Stored items:

───

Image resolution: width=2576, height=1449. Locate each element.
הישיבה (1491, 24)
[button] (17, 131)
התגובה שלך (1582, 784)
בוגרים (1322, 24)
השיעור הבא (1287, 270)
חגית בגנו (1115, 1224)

───

== Exercise description ==
All the records above need to be transcribed exactly and in full.

== Answer to this problem ==
Image resolution: width=2576, height=1449. Locate each element.
הישיבה (1491, 24)
[button] (17, 131)
התגובה שלך (1582, 784)
בוגרים (1322, 24)
השיעור הבא (1287, 270)
חגית בגנו (1115, 1224)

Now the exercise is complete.